Je me lève finalement, incapable de rester assis plus longtemps. Je me dirige vers la chambre, la gorge serrée. Quand j'entre, Diamond est assise sur le lit, les cheveux en bataille, encore enveloppée dans les draps. Son visage s'illumine en me voyant. Elle me regarde un instant, comme si elle essayait de lire en moi, de comprendre ce que je ne lui dis pas. Puis elle sourit, et c'est comme si le poids sur ma poitrine se faisait un peu plus léger.
— Tout va bien ?
Je m'approche d'elle, m'asseyant sur le bord du lit. Je prends sa main dans la mienne, la caressant doucement du pouce. Ce simple contact me réconforte, mais il me rappelle aussi à quel point tout ça est fragile.
— Oui, tout va bien, dis-je, même si je sais que ce n'est qu'une demi-vérité.
Elle hoche la tête, comme si elle acceptait ma réponse, même si je vois bien qu'elle ne me croit qu'à moitié. Je sais qu'elle sent que quelque chose ne va pas, qu'il y a quelque chose que je ne lui dis pas. Mais pour l'instant, elle ne pousse pas plus loin, et pour cela, je lui en suis reconnaissant.

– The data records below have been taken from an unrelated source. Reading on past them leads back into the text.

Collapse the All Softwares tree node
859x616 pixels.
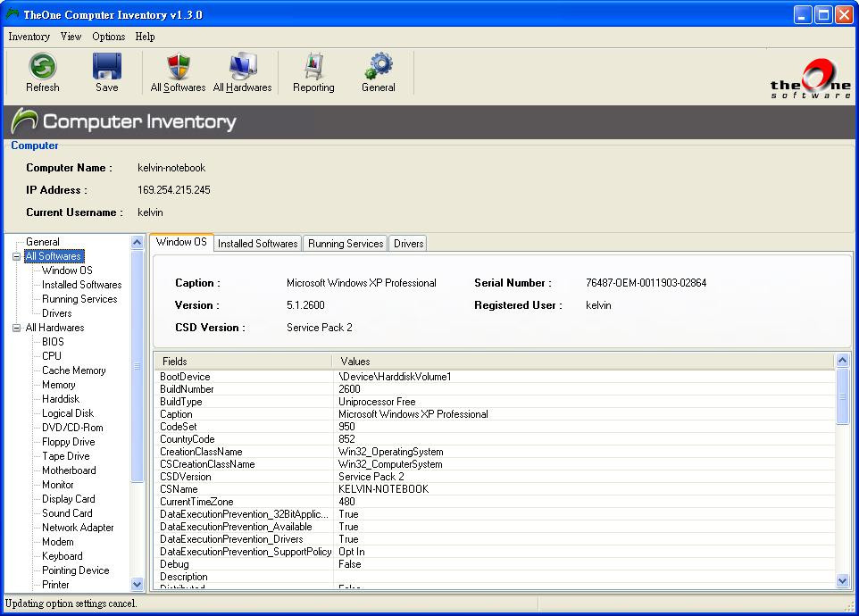click(x=16, y=256)
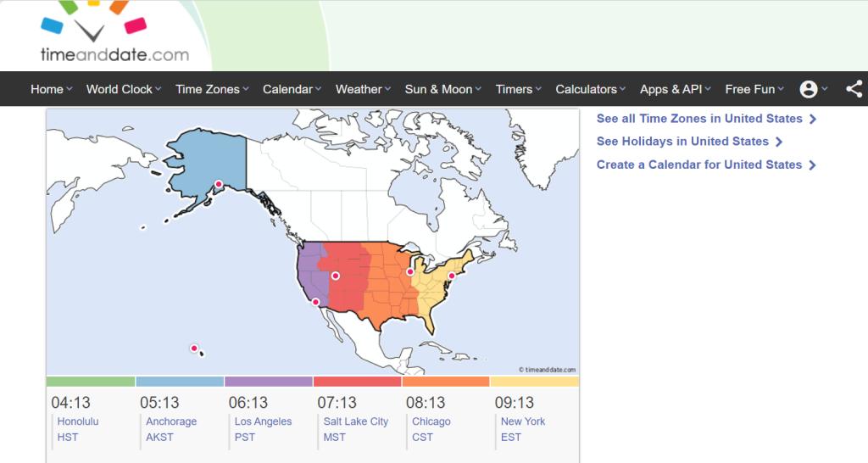Image resolution: width=868 pixels, height=463 pixels.
Task: Click the Honolulu marker near Hawaii
Action: tap(194, 348)

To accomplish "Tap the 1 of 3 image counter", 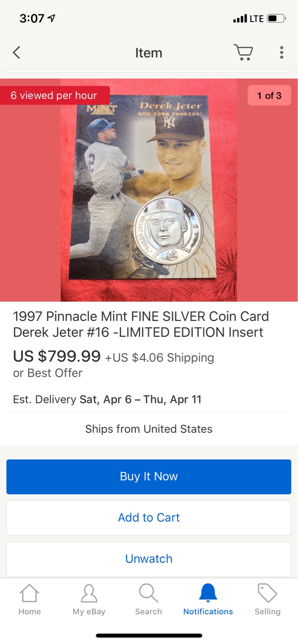I will pyautogui.click(x=269, y=96).
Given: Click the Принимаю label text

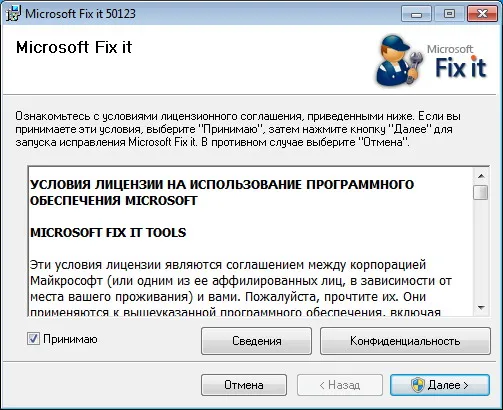Looking at the screenshot, I should tap(70, 339).
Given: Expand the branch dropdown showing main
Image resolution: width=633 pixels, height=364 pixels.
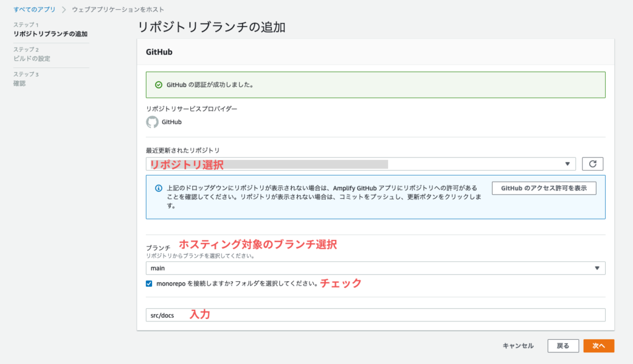Looking at the screenshot, I should click(375, 268).
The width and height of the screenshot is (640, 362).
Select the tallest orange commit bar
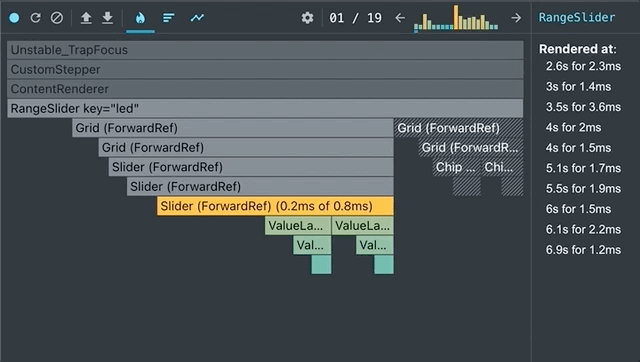[456, 18]
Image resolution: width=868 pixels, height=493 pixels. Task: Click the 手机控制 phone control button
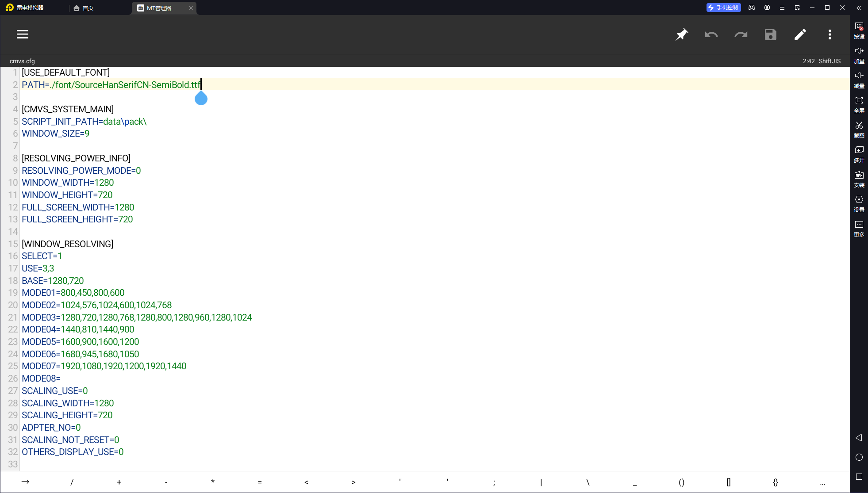point(723,8)
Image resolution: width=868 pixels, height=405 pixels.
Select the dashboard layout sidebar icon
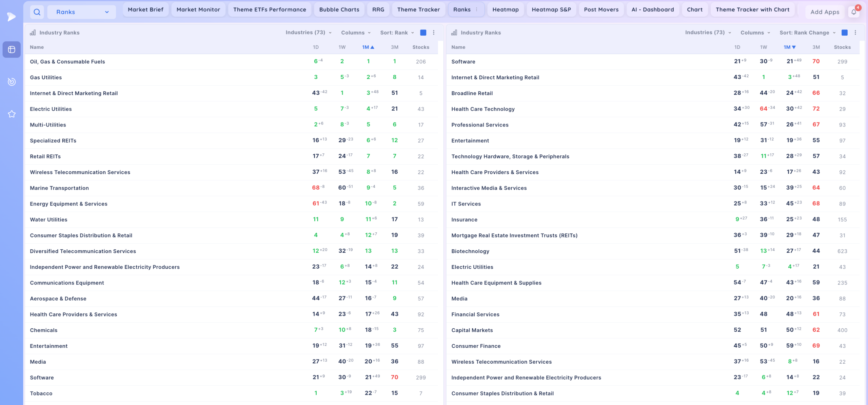click(12, 50)
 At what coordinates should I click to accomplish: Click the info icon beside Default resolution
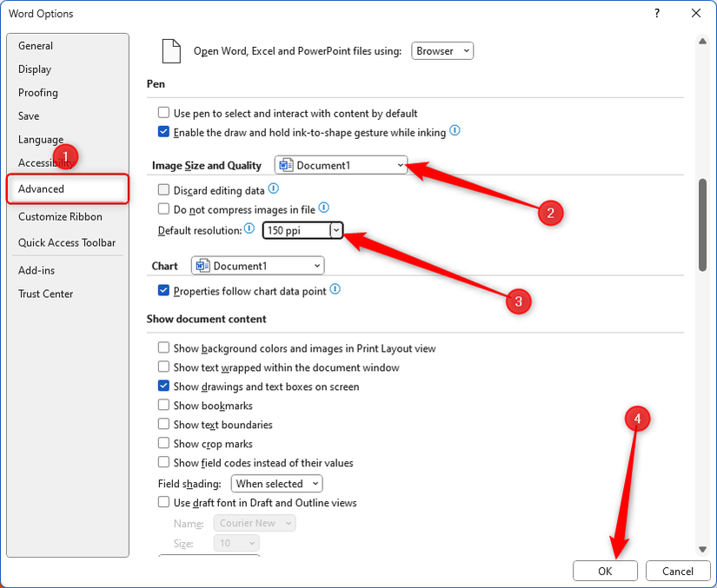coord(252,230)
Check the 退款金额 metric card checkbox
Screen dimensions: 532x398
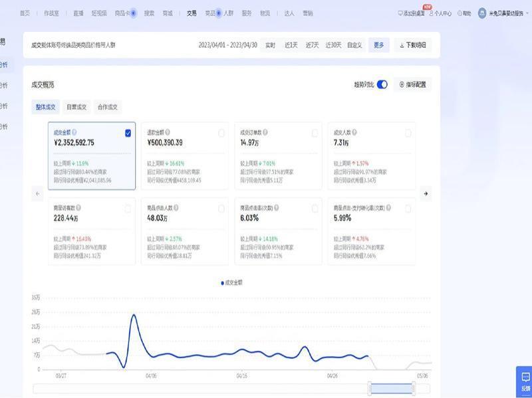[221, 133]
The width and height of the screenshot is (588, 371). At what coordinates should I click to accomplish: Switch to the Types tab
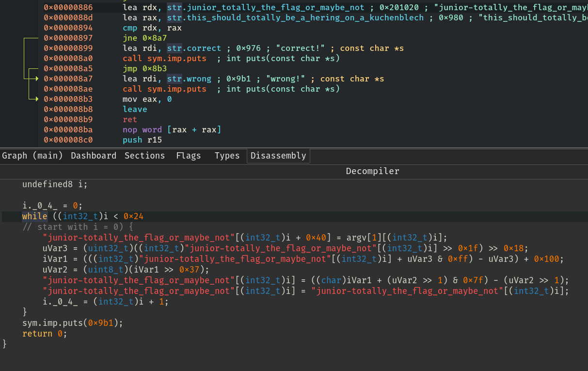pos(227,156)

— Je vais me doucher, dis-je en me levant. On a... un dîner ce soir.
— Un dîner ? Avec qui ?
— Mills, réponds-je en essayant de ne pas montrer mon dégoût.
Elle fronce les sourcils, visiblement surprise.
— Mills ? Mais pourquoi ?
— C'est compliqué, Diamond. Mais c'est quelque chose que Prince et moi devons faire.
Elle me regarde un instant, puis hoche la tête, acceptant ma réponse sans poser plus de questions. Je suis soulagé, mais je sais aussi que ce moment de répit est temporaire. À un moment donné, elle voudra des réponses. Et à ce moment-là, je devrai être prêt à lui donner.
— Allez, on y va, dit Prince en ouvrant la porte les yeux clos de peur de voir quelque chose qui pourrait le traumatiser à vie, pauvre enfant. Et souvenez-vous, les amis : sourire, politesse, et pas de promesses. C'est notre mantra pour la soirée.